A variable set is a group of one or more variables. Variable sets are used to create summary tables, crosstabs, and can be accessed via code. A variable set has a structure, and this determines the characteristics of the table that is created (e.g., which statistics are shown, how statistical testing is performed).
Variable Sets are groups of 1 or more variables
Variable sets can also be used in calculations. The easiest way to do this is to drag the variable set into your code.
Variable sets are used to create tables (and can be accessed via code)
Variable sets are the building block of tables. Any summary table is a table which is summarizing the data from a single variable set. A crosstab is a table that contains two or more variable sets.
Consequently, the key to creating tables is to create and modify variable sets.
A variable set has a structure, which determines how the variable set is used when creating tables (e.g., whether to show averages or percentages and how statistical tests are performed). When a variable set is selected, its structure is shown in the Structure field in the object inspector, on the right side of the screen. Sometimes a definition of the structure appears immediately to the right, as in the case below.
The structure of a variable set can be seen by the icon that is used to represent the variable set:
The structure of a variable set determines how it is analyzed when it is used to create a table. For example, a summary table of a Binary - Grid variable set (defined below), appears as a grid.
The structure of a variable set is made up of its measurement scale and its set type. Measurement scales refer to the properties of the data - is it text, binary, nominal, odinal, numeric, or date/time. Set type refers to whether there is a single variable, multiple variables, which can appear in multiple structures. Displayr supports 13 variable set structures.
An individual variable has a measurement scale. This determines how the values are treated when used in tables and other analyses. Displayr recognizes the following measurement scales:
- Text: Typically this is used to store unstructured text data.
- Binary: There can only be two categories (e.g., Yes, No), or, two categories and missing values.
- Nominal: Two or more categories that are not in any natural order (e.g., Red, Green, Blue).
- Ordinal: Two or more categories with an ordering (e.g., Dislike, Ambivalent, Like).

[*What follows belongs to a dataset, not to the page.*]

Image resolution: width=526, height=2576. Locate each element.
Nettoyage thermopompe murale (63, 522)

- Numeric: Data where a number is stored, and the number has no associated label (e.g., 1.23, 1, 0).
- Date/Time: Dates stored on a continuous scale that can be grouped into time periods for easy analysis.

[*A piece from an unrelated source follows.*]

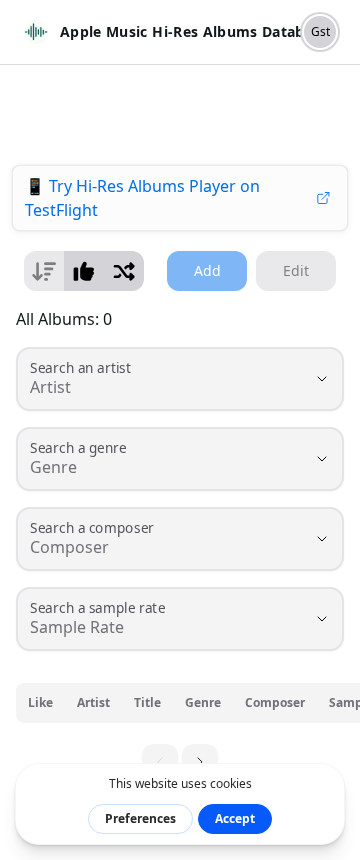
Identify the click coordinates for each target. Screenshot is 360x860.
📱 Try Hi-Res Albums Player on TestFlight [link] (142, 198)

There are numerous possible set types, but they broadly fall into four groups:
- Variables sets containing a single variable.
- Variable sets containing a set of variables with no order, or, a one-dimensional order.

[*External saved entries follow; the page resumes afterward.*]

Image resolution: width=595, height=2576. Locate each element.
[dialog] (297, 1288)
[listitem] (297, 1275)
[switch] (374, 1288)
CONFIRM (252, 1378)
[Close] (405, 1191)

- Variables containing a set of variables that can be ordered in a two-dimensional order (grids). These are illustrated below.
- Variable sets containing structural dependencies between the variables. These are illustrated below.
Displayr's 13 variable set structures
These are 13 variable set structures in Displayr along with an example of what each looks like in a table:
- Binary - Multi. Consider data that comes from a question that asks Which of these brands have you drunk in the past 7 days? Coke, Pepsi, Dr Pepper, None of these. The most convenient way of storing this data is as four binary variables, with one for each brand and one for None of these. In Displayr, this is stored as a Binary - Multi variable set.
- Nominal - Multi. This is used for storing sets of related nominal variables. E.g., main food type consumed at breakfast, at lunch, at dinner, etc.
- Ordinal - Multi. This is used for sets of ratings. E.g., satisfaction with KFC, McDonald's, etc.
- Numeric - Multi. This is used for sets of related numeric variables. Q2a. How many times did you drink these brands in the past week? ___ Coca-Cola ___ Diet Coke ___ Coke Zero ___ Pepsi ___ Diet Pepsi ___ Pepsi Max
- Binary - Multi (Compact). This is for data that is stored as Nominal - Multi, but needs to be interpreted as Binary - Multi.
- Binary - Grid. This is for Binary - Multi data, where there is a clear two dimensional structure. For example, Which of these did you drink 'at home' in the past week? Coca-Cola, Diet Coke, Coke Zero, Pepsi, Diet Pepsi , Pepsi Max. And which of these did you drink 'out and about' in the past week? Coca-Cola, Diet Coke, Coke Zero, Pepsi, Diet Pepsi , Pepsi Max.
- Numeric - Grid. This is for Numeric - Multi data, where there is a clear two dimensional structure. For example, How many times did you drink these brands 'at home' in the past week? ___ Coca-Cola ___ Diet Coke ___ Coke Zero ___ Pepsi ___ Diet Pepsi ___ Pepsi Max. And How many times did you drink these brands 'out and about' in the past week? ___ Coca-Cola ___ Diet Coke ___ Coke Zero ___ Pepsi ___ Diet Pepsi ___ Pepsi Max.
- Ranking. This is used when each variable contains the ranking that a respondent has assigned to an object. It is multiple numeric variables that represent a ranking, where the highest number is most preferred and ties are permitted.
Rank the following brands according to how much you like them... Place a 3 next to the brand you like most, a 2 in your next preferred brand and a 1 next to your least preferred brand.
Note that if your question uses lowest numbers as indicating alternatives being more preferred you will need to reverse the values assigned to each rank.
- Experiment. This question type is used to represent the various different types of experiments, from randomized experiments (Fully randomized experiments through to Conjoint Analysis and Choice Modeling). See Experiments for more information.